■ **Tasks and exercises**
(a) From the TrustLLM overview, copy the passage between "Various mainstream LLMs" and "your models' trustworthiness.", inclusive.
(b) Answer these from the TrustLLM overview:
(i) How many guiding principles does TrustLLM introduce?
(ii) How many datasets are used to assess mainstream LLMs with the framework?
(iii) Through which three channels can TrustLLM be installed?
[[ Document extract, beginning ]]
TrustLLM: Understanding Trustworthiness in Large Language Models
About TrustLLM
TrustLLM is a comprehensive framework that delves into the trustworthiness of large language models (LLMs). The project aims to establish principles, surveys, and benchmarks, setting a firm foundation for evaluating the trust aspects of such models. TrustLLM introduces a set of eight guiding principles addressing trust dimensions and builds a benchmark that measures six crucial factors: truthfulness, safety, fairness, robustness, privacy, and machine ethics.
Various mainstream LLMs are assessed using the TrustLLM framework, utilizing over 30 datasets. The project also discusses ongoing challenges and future directions in enhancing model reliability. Whether you are a researcher or developer, TrustLLM provides insightful tools for evaluating your models' trustworthiness.
Getting Started
Installation
You can easily start using TrustLLM by installing it via GitHub, pip, or conda.
[[ Document extract, end ]]
[[ Data excerpts, beginning ]]
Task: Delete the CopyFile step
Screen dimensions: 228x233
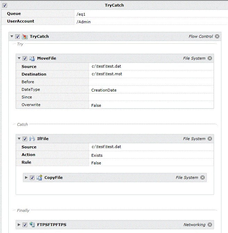Action: click(203, 178)
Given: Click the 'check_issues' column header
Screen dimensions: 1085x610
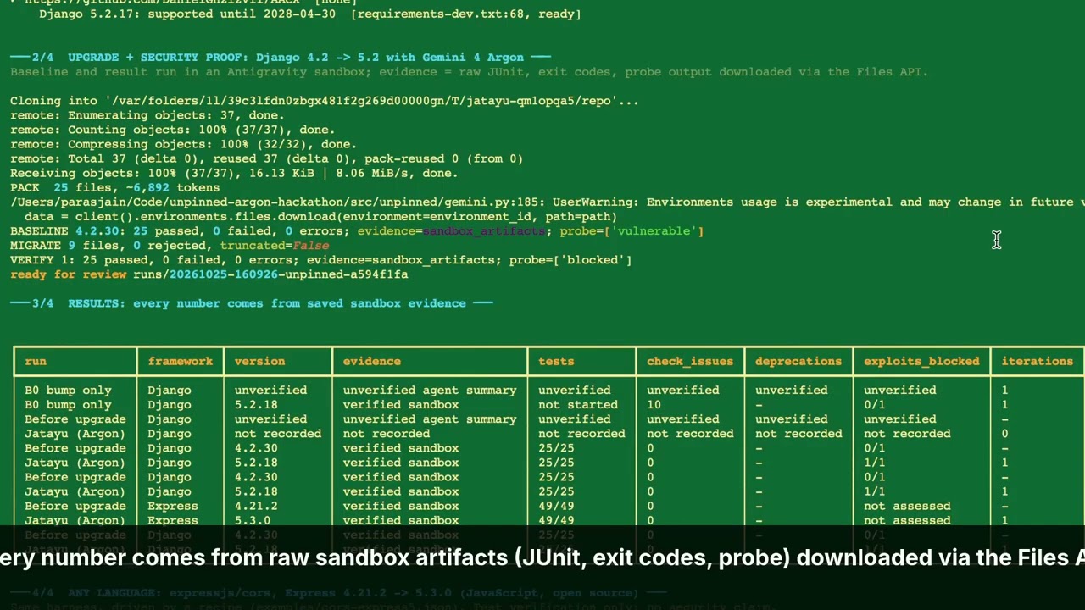Looking at the screenshot, I should pyautogui.click(x=690, y=361).

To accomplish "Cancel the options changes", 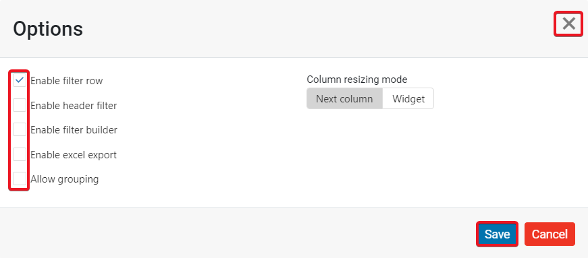I will pos(550,234).
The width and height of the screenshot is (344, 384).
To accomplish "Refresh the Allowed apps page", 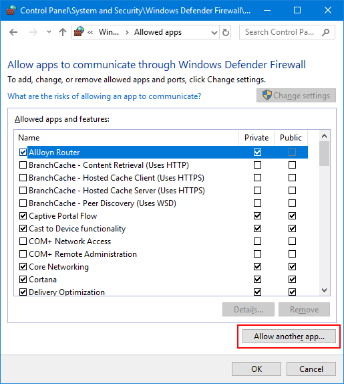I will [225, 32].
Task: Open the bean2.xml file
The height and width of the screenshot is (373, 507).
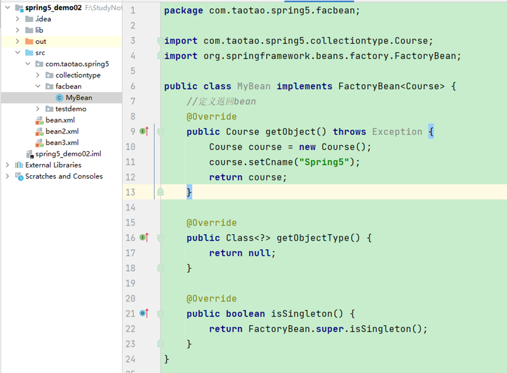Action: 62,131
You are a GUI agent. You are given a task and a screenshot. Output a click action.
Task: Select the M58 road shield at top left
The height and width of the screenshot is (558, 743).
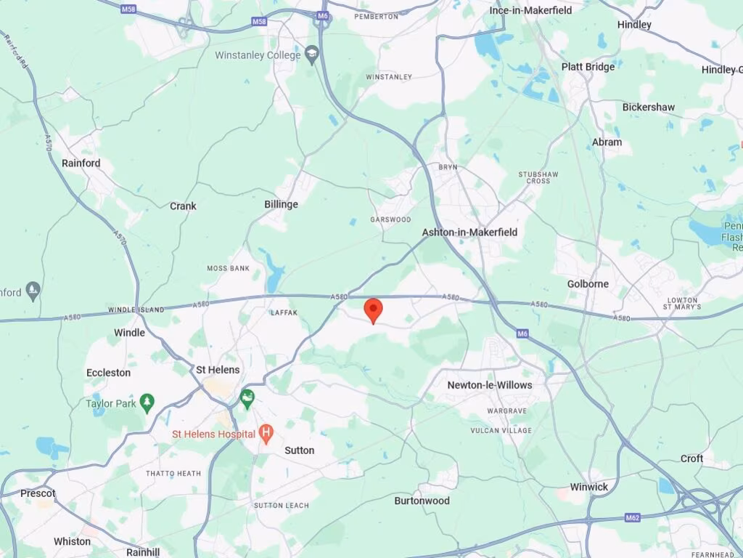128,9
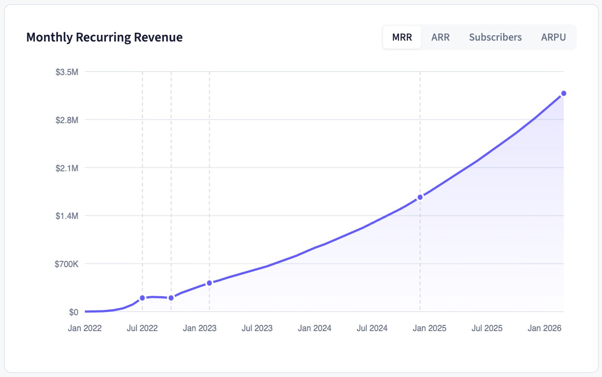
Task: Click the $2.1M horizontal gridline
Action: (309, 168)
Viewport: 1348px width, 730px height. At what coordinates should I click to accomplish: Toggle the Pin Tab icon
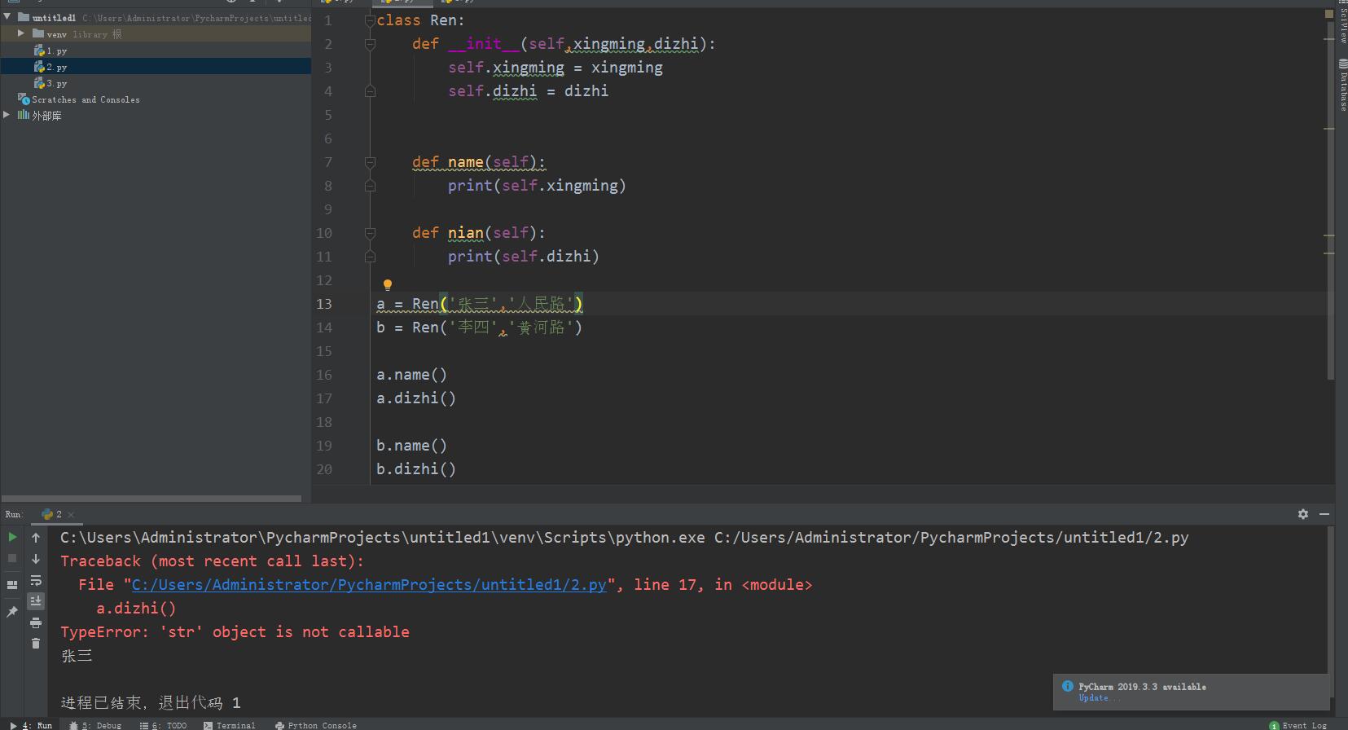(12, 612)
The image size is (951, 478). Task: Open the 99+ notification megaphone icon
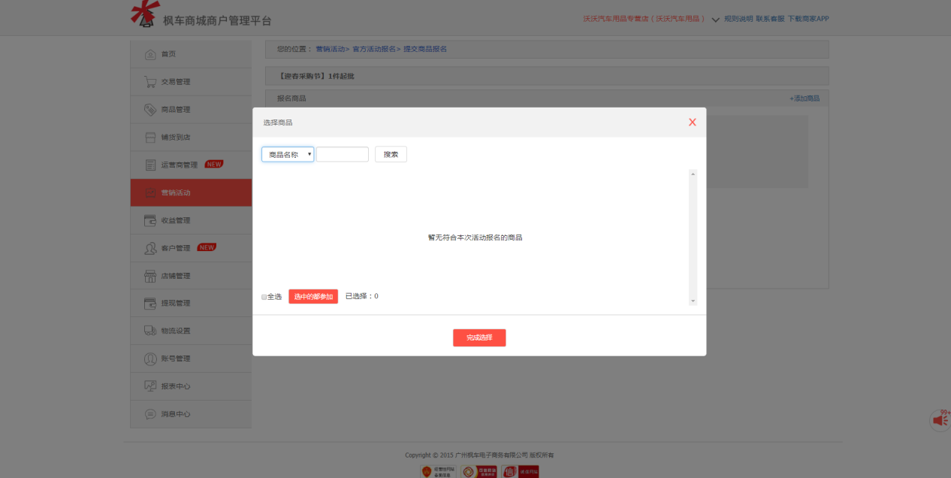click(938, 419)
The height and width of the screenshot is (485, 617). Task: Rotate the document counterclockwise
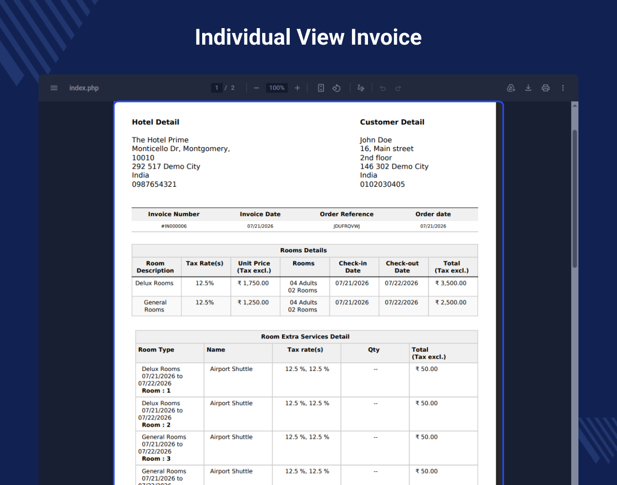pos(337,88)
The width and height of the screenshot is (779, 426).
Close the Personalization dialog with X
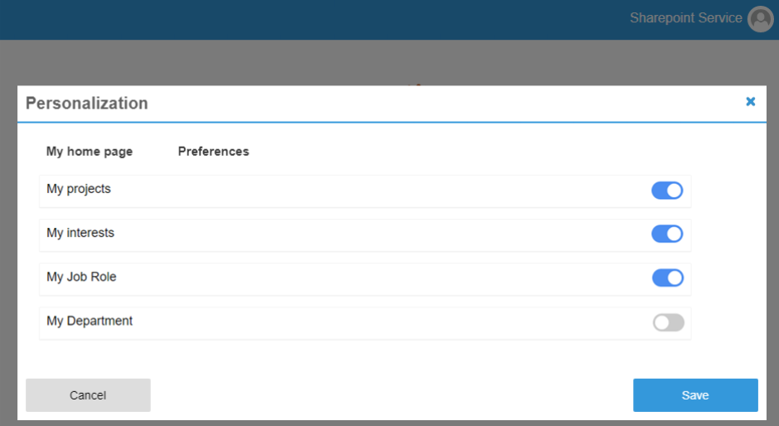[751, 101]
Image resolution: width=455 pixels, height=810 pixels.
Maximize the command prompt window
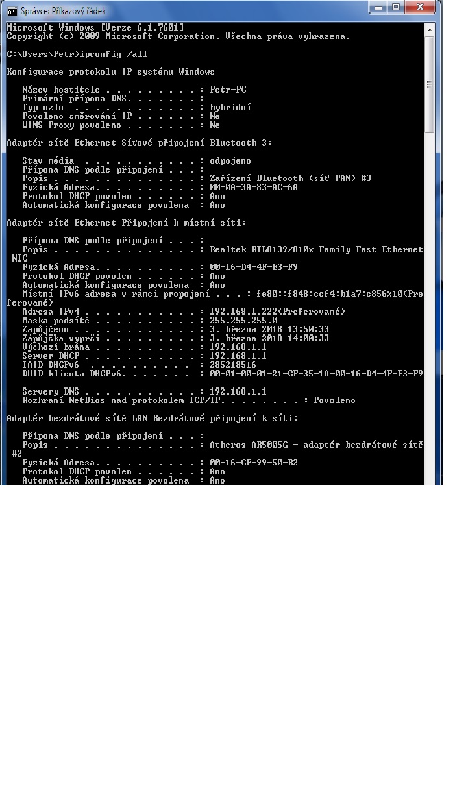click(x=397, y=8)
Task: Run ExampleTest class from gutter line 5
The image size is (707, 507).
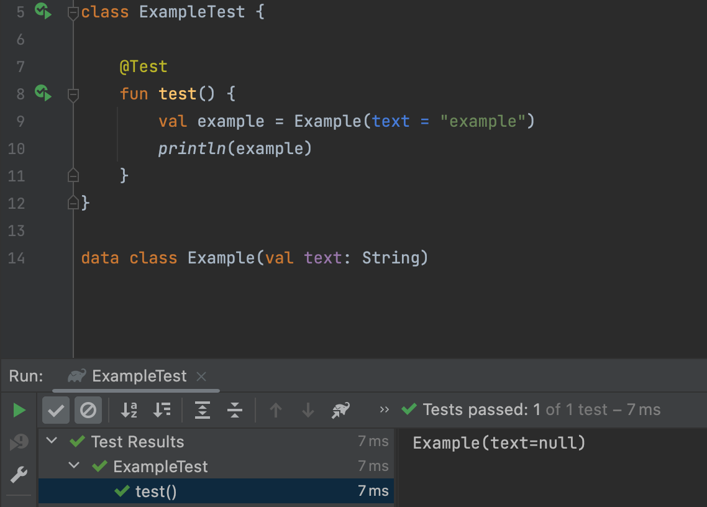Action: click(42, 11)
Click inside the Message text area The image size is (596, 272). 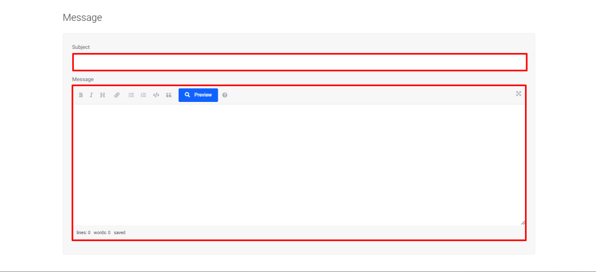coord(300,165)
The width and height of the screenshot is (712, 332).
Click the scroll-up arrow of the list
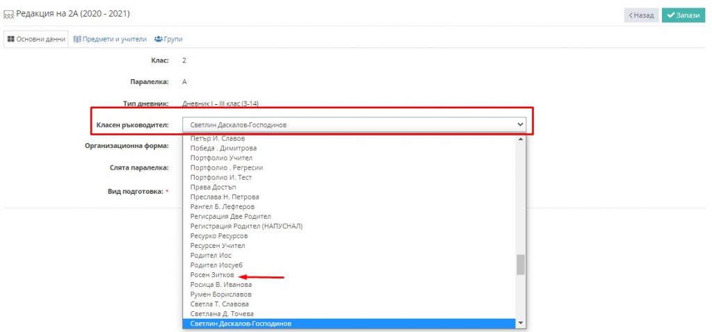click(x=520, y=140)
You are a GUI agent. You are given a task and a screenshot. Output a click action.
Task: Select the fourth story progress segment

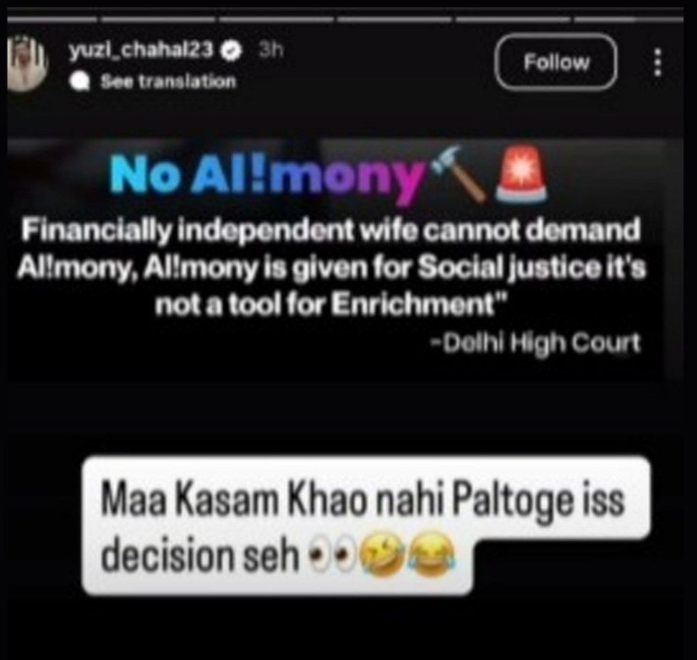click(395, 19)
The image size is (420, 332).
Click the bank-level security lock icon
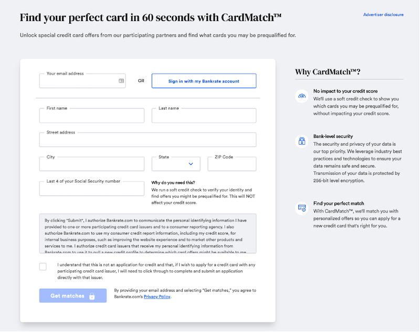pyautogui.click(x=301, y=141)

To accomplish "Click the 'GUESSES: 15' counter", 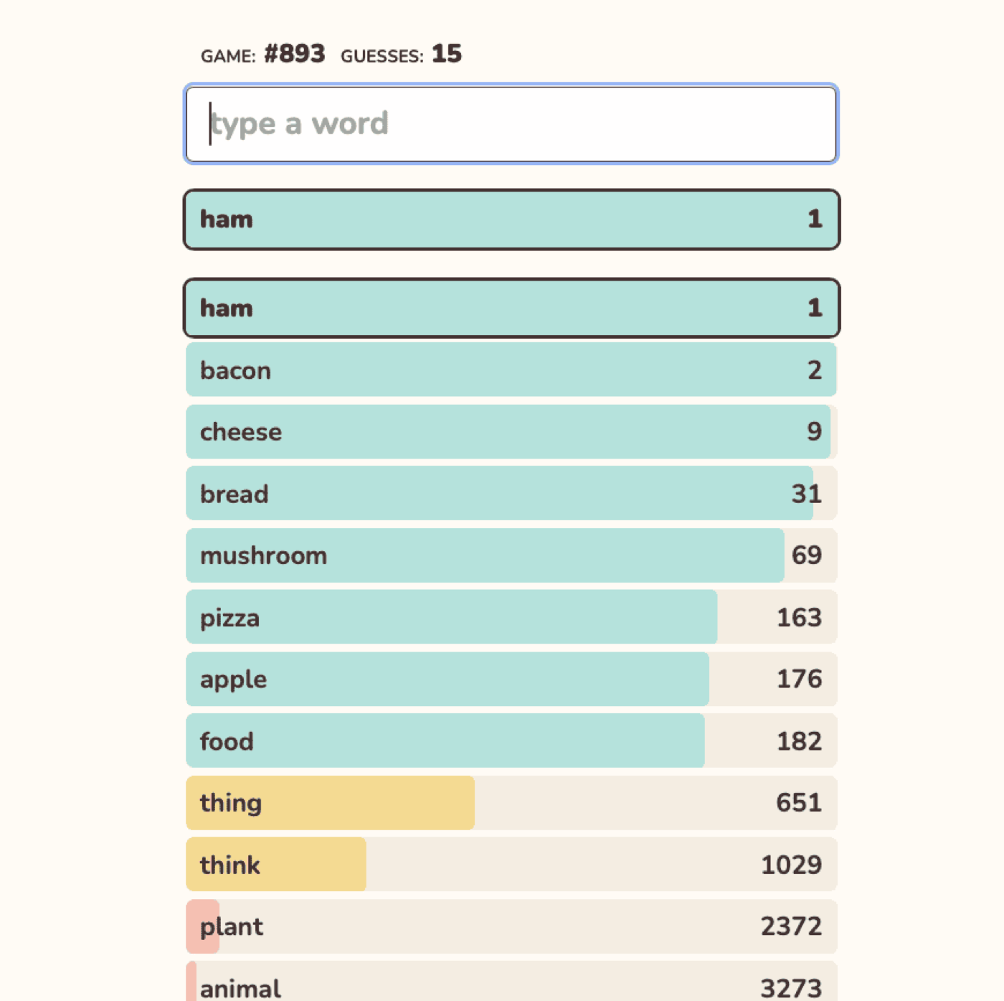I will 400,54.
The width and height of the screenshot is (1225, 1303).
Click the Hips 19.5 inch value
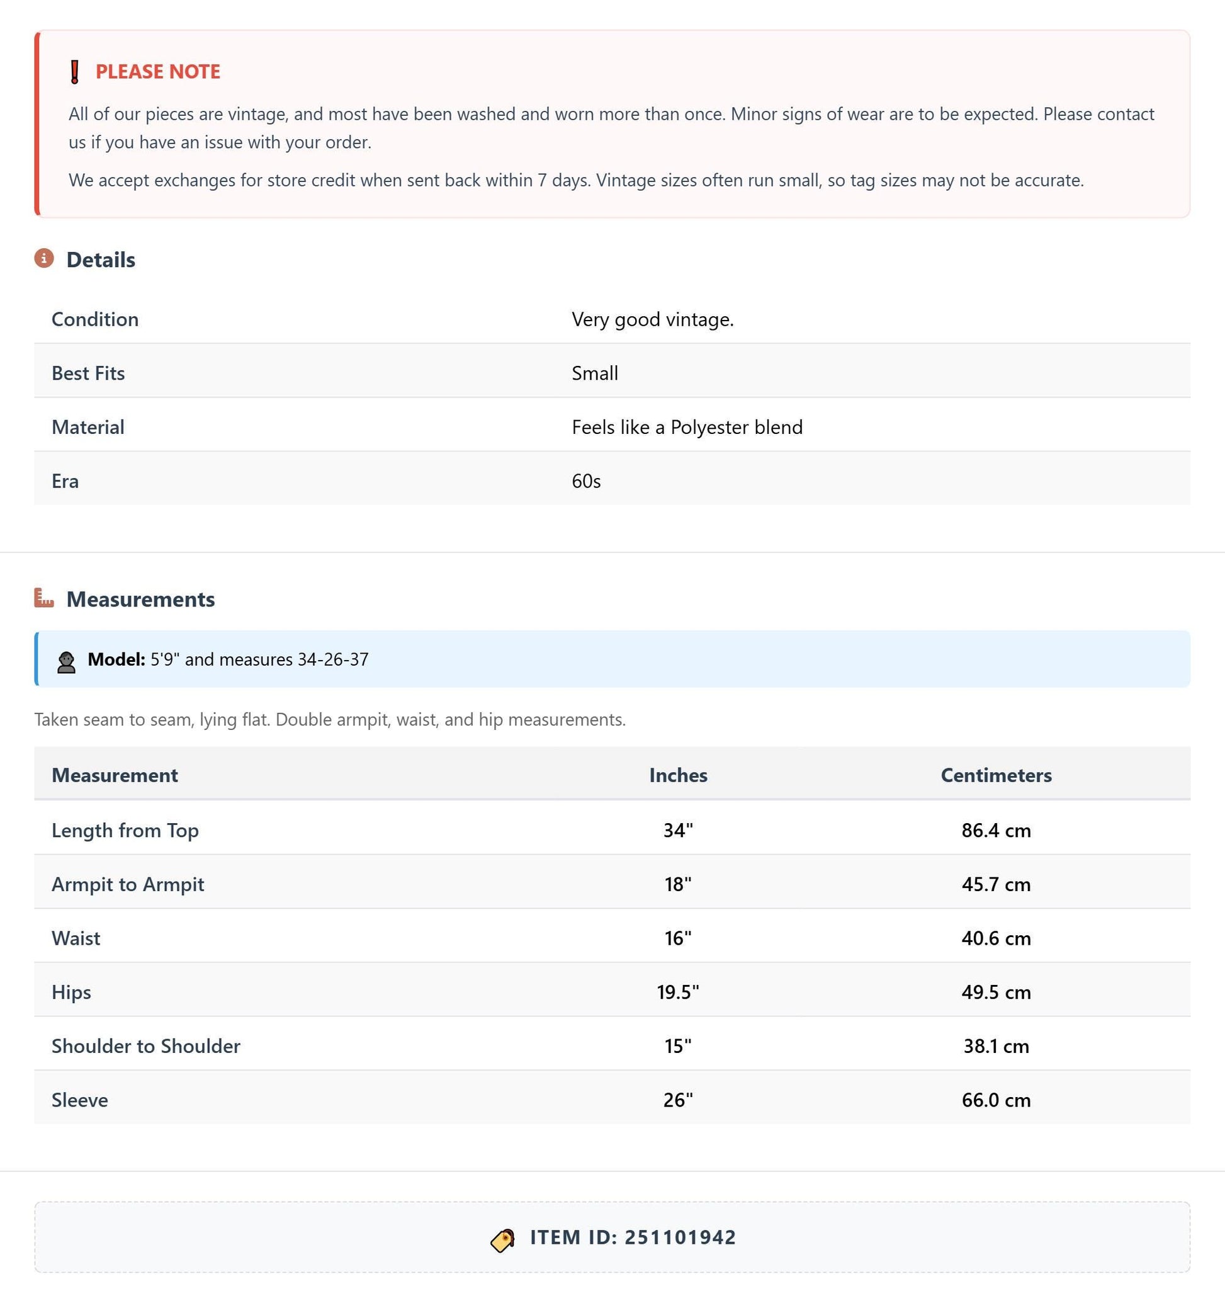678,992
[[ Data excerpts, end ]]
■ **Answers for the tasks**
(a)
Various mainstream LLMs are assessed using the TrustLLM framework, utilizing over 30 datasets. The project also discusses ongoing challenges and future directions in enhancing model reliability. Whether you are a researcher or developer, TrustLLM provides insightful tools for evaluating your models' trustworthiness.

(b)
(i) Eight
(ii) Over 30
(iii) GitHub, pip, or conda